Vages Grundsatzabkommen
Darfur-Friedensgespräche ohne konkrete Konfliktlösung

Mit der Unterzeichnung eines vagen Grundsatzabkommens ist die jüngste Runde der Friedensgespräche für die westsudanesische Krisenregion Darfur vorerst geendet.

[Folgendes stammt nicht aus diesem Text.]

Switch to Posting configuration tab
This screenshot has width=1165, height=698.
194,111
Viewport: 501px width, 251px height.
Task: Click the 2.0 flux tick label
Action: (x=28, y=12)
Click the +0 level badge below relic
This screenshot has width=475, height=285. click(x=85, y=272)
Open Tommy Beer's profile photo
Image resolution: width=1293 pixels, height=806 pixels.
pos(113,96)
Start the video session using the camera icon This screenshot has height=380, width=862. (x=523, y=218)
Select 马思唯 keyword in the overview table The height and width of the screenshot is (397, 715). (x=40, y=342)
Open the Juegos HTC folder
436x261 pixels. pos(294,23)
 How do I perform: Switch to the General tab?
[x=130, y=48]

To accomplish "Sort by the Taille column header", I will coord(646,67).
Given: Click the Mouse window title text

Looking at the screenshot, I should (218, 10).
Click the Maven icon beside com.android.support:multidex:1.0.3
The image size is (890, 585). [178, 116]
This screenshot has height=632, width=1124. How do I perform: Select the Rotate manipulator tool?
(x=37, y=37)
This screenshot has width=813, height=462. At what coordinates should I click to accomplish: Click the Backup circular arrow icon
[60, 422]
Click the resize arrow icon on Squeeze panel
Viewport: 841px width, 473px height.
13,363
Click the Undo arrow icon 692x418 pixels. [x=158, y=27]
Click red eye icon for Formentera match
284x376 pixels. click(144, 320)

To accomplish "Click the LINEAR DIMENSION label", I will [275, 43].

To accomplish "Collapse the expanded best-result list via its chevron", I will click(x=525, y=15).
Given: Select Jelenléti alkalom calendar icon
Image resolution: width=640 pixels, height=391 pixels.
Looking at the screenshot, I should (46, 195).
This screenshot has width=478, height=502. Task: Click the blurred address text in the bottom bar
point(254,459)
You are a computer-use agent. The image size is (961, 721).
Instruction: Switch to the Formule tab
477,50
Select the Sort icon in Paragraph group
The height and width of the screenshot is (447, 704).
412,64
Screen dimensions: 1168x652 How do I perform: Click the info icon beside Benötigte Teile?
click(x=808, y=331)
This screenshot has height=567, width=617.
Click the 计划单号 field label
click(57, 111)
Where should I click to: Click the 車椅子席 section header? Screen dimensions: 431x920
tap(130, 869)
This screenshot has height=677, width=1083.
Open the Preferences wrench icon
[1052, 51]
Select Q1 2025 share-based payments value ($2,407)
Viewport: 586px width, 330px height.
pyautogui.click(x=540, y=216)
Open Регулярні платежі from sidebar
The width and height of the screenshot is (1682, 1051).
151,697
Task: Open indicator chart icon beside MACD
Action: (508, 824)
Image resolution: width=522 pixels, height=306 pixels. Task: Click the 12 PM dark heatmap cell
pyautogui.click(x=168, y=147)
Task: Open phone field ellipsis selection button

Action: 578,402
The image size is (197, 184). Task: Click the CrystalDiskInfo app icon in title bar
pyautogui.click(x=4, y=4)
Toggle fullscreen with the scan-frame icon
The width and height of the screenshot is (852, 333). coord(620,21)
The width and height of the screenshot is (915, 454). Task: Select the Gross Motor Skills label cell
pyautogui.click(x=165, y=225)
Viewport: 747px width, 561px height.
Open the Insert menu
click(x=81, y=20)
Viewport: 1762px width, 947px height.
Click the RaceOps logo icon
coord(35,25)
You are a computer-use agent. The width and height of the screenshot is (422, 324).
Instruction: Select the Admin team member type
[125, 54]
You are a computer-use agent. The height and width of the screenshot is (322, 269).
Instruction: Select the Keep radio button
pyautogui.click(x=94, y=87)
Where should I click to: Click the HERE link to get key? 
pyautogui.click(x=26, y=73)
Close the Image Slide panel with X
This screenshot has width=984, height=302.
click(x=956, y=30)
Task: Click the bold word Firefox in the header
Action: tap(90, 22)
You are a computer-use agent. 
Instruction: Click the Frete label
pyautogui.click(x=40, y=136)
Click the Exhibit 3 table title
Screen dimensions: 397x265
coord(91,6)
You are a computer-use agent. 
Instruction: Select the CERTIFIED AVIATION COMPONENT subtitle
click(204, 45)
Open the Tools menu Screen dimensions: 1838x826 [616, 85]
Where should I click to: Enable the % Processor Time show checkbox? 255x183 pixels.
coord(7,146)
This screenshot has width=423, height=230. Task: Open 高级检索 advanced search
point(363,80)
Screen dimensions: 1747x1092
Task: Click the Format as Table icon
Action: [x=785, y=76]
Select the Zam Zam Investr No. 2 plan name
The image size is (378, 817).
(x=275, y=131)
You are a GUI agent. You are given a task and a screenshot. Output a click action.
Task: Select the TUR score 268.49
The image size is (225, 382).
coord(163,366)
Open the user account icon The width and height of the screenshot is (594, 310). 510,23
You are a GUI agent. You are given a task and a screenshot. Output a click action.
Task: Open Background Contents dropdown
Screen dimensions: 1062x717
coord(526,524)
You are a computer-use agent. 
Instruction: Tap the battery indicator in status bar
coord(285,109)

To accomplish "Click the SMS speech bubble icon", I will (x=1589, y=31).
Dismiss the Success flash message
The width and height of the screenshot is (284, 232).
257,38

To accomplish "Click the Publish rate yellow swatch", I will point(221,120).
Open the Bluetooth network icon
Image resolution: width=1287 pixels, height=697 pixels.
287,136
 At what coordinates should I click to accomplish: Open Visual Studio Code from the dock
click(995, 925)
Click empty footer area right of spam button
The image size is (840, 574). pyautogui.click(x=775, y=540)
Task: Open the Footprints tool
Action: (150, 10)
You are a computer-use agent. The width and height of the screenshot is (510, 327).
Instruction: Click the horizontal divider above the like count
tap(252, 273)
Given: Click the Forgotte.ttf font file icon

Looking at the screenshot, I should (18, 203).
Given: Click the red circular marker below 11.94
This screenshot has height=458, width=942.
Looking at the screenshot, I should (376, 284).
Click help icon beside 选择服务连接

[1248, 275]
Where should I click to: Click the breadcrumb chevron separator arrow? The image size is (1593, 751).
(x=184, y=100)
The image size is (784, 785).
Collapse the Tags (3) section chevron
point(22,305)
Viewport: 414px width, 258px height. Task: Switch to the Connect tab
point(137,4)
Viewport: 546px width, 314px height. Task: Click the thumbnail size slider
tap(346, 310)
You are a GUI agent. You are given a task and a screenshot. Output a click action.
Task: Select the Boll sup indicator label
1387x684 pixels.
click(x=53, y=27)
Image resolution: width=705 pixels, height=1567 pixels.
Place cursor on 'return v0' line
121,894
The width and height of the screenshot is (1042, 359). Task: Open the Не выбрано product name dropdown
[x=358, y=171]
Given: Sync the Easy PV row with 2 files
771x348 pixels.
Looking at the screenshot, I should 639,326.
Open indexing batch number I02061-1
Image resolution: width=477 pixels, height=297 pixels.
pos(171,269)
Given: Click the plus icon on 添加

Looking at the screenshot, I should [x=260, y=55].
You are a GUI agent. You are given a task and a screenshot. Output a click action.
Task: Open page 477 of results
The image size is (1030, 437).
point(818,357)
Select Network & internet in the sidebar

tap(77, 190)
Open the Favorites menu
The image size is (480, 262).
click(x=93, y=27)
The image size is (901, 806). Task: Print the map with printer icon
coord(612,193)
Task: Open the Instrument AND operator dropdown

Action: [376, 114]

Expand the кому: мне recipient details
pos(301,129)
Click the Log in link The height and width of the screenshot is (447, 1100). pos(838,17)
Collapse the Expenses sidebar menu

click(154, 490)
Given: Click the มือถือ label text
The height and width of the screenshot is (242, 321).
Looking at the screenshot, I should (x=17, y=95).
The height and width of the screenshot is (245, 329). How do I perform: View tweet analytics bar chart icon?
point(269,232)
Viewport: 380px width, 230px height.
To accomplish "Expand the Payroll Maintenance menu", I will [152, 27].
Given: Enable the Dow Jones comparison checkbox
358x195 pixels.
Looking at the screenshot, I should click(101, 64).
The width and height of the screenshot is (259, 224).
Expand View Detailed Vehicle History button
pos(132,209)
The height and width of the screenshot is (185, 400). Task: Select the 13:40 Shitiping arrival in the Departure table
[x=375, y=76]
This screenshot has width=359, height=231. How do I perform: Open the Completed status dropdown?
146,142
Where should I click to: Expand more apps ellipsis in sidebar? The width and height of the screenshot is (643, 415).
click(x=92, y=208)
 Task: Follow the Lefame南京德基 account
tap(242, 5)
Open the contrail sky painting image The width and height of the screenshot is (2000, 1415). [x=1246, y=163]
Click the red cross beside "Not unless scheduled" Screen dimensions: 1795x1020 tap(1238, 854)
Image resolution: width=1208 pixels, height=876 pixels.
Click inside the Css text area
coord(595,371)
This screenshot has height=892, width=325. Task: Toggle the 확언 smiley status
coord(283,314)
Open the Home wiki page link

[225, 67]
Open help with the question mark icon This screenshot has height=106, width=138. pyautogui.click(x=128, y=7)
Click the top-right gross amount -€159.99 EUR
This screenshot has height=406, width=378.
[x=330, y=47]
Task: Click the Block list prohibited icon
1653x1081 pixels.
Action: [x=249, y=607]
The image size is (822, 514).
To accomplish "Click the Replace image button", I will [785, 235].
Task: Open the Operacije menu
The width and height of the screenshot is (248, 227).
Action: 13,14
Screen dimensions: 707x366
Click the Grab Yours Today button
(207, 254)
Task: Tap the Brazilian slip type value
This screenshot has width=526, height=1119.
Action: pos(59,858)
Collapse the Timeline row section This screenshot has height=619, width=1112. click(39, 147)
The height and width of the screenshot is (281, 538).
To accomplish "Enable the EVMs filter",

HB ABUJA/NAIROBI. Die Regierung und zwei Rebellengruppen unterzeichneten am Dienstagabend im nigerianischen Abuja einen entsprechenden Text. Darin ist zwar von einer Rückkehr der Flüchtlinge und der gerechten Verteilung der Reichtümer des Landes die Rede, doch er enthält keine konkrete Konfliktlösungen. Die Verhandlungen sollen am 24. August wieder aufgenommen werden.

Die Staatsministerin im Auswärtigen Amt, Kerstin Müller (Grüne), hat das Abkommen als ersten wichtigen Schritt für eine dauerhafte politische Lösung bezeichnet. „Vorrangig ist nun, dass dieses Abkommen auch zum sofortigen Ende der Gewalt in Darfur führt“, sagte Müller am Mittwoch in Berlin. Die Konfliktparteien müssten den Waffenstillstand einhalten, und die sudanesische Regierung müsse mit der Entwaffnung der regierungsnahen arabischen Reiter-Milizen Ernst machen, die für zahllose Gewalttaten in Darfur verantwortlich gemacht werden.

Der Vermittler der Afrikanischen Union, Salim Ahmed Salim, beglückwünschte die Vertreter der Konfliktparteien. „Mit diesem Abkommen haben Sie gezeigt, dass Sie die Menschen in Darfur nicht im Stich lassen“, sagte er.

In dem Konflikt sind in den vergangenen zweieinhalb Jahren etwa zwei Mill. Menschen aus ihren Dörfern vertrieben worden. Etwa 300 000 Menschen kamen nach Schätzungen von Hilfsorganisationen ums Leben.